Obtaining patents for your technology can be crucial to gaining market share, maintaining competitive advantage, and securing the funding needed to establish and grow your business. The more your goods and services get noticed by competitors and potential investors, the more important patents become. Patents are a form of legal protection for the intellectual assets of your business, and each patent can serve as both a sword and a shield. A patent may be your first thought in protecting your ideas, but patents can be confusing at first. Let’s take a brief look at the broader category of intellectual property first and then discuss the different types of patents.

Ownership of physical objects is relatively straightforward. If you alone own your car, someone who takes it without your permission would be stealing. Other people may have identical cars—the same make and model, the same color, but they would not have your specific car.

An idea, however, is not so limited. Ideas can be shared. The information can be copied. Two people can possess the same information at the same time and therefore have the same idea. An idea that you have could be taken by a competitor and used to gain an advantage against your company. And that’s where intellectual property law comes in. While an idea itself is not protected, the fruits of the ideas (such as creative works, business goodwill, and technologies based on one’s knowledge) can be protected if the right steps are taken at the right time.

Intellectual property in the United States encompasses four broad categories: patents, trademarks, copyrights, and trade secrets, and businesses routinely use all four forms of protecting their knowledge base. A patent protects inventions so that as long as the patent is in force, the patent holder has “the right to exclude others from making, using, offering for sale, or selling the invention.” A patent is intended to protect something new, whether that is a completely new invention or an improvement on an existing one. Inventors develop new technology, and as a reward for disclosing their invention to the public in a patent application, can obtain exclusive rights to their inventions for a certain time.

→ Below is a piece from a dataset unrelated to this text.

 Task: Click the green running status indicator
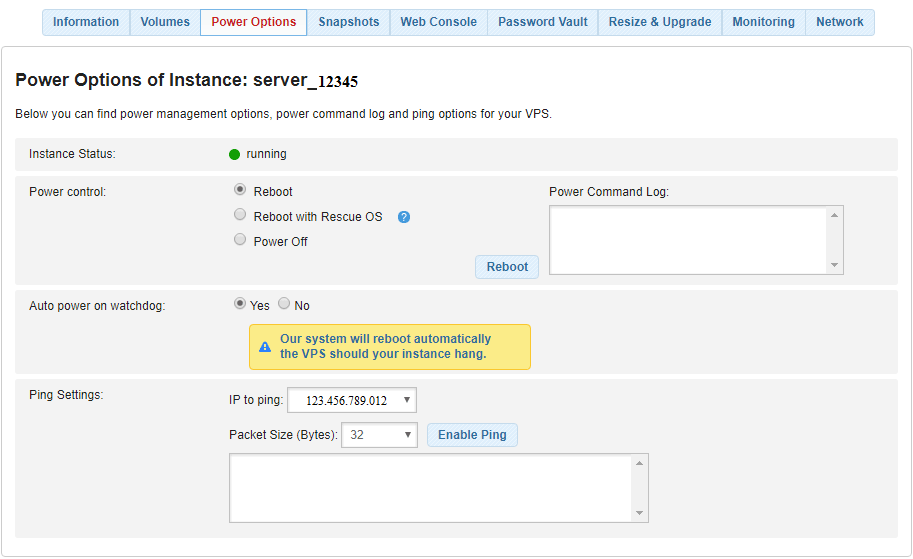point(234,154)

The law recognizes three kinds of patents. A utility patent protects functional ideas, such as a new process or an improved kind of machine. New utility patents will last for twenty years from the filing date of the patent, and then anyone will be free to use the patented information without the inventor’s permission. When most people think of a patent, they probably think of a utility patent, but other patent types are useful as well.

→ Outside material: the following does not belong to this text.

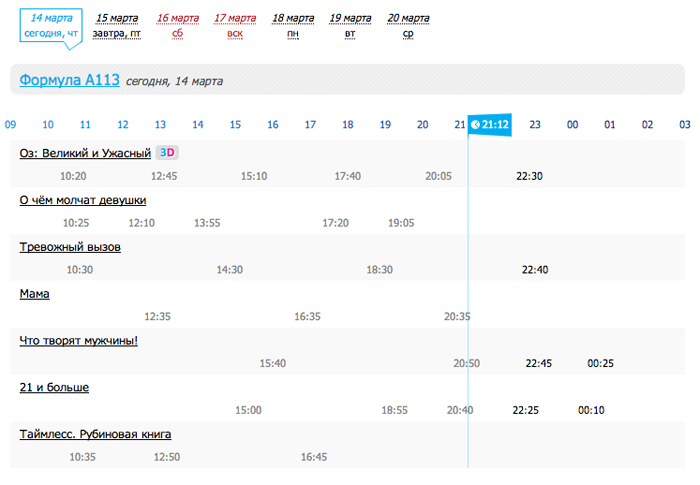Image resolution: width=700 pixels, height=485 pixels.
Task: Open the Мама movie page
Action: [34, 294]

While a utility patent protects how something functions, a design patent protects how something looks. An Apple design patent eventually led to the famous (or infamous) legal fight between Apple and Samsung over rounded corners. Since appearances (within certain restrictions) can be patented (such as the appearance of a smart device or its user interface), many companies design their products to have distinctive and therefore patentable looks. New design patents last fifteen years from the date the design patent is granted.

The last kind of patent is the plant patent, which covers the development of a new kind of plant. The plant must be capable of being reproduced asexually (meaning that the offspring are genetically identical to the parent plant). Plant patents last twenty years and are important legal protections for agricultural companies like Monsanto. Without plant patents, some kinds of agricultural development would not be cost effective, since anyone could simply get seeds of the plant and grow for free what the company had spent time and effort designing.

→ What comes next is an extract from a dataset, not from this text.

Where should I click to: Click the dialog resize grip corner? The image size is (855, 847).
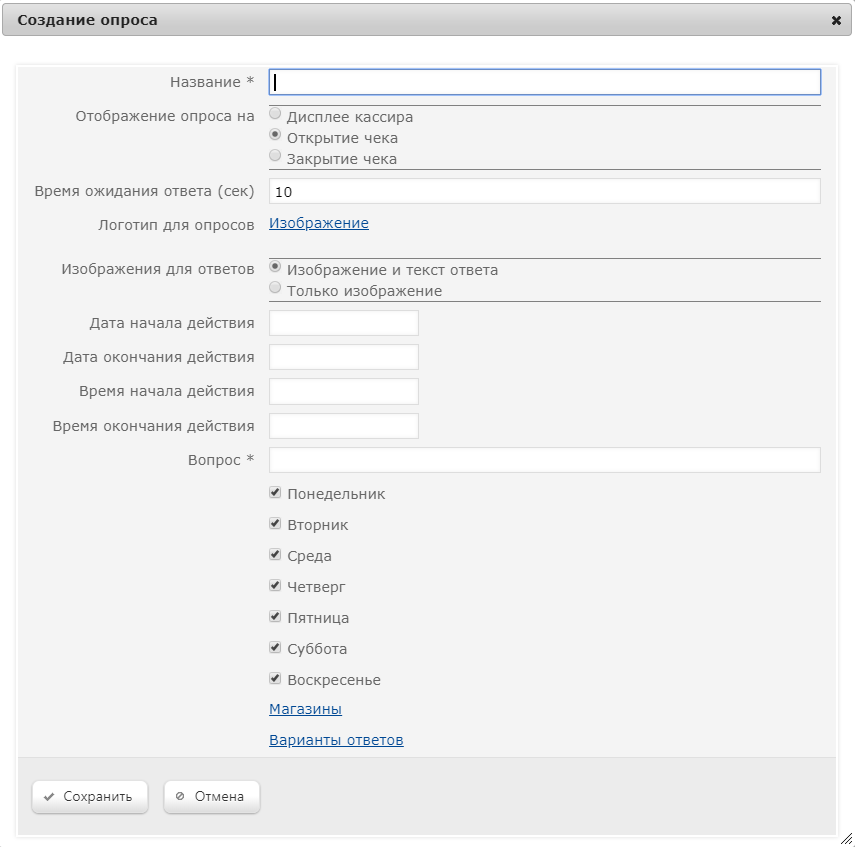(846, 839)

Intellectual property law is an area where legal counsel is well advised. Care must be taken with how your ideas are shared with others, and a patent application must be filed within certain windows of time, so waiting too long can mean rights are forfeited. In general, to seek patent protection in the U.S., you have to file a patent application within one year of any public disclosure, launch, product release, offer for sale, or sale of a product or service embodying your invention. Other jurisdictions such as Europe and China have more stringent standards and depending on the type of invention, require filing a patent application prior to divulgation of the invention. While some aspects of intellectual property law may seem straightforward, intellectual property law is often not black and white, and when the basis of your company is at stake, expert advice can be critical to ensuring that your ideas are appropriately protected.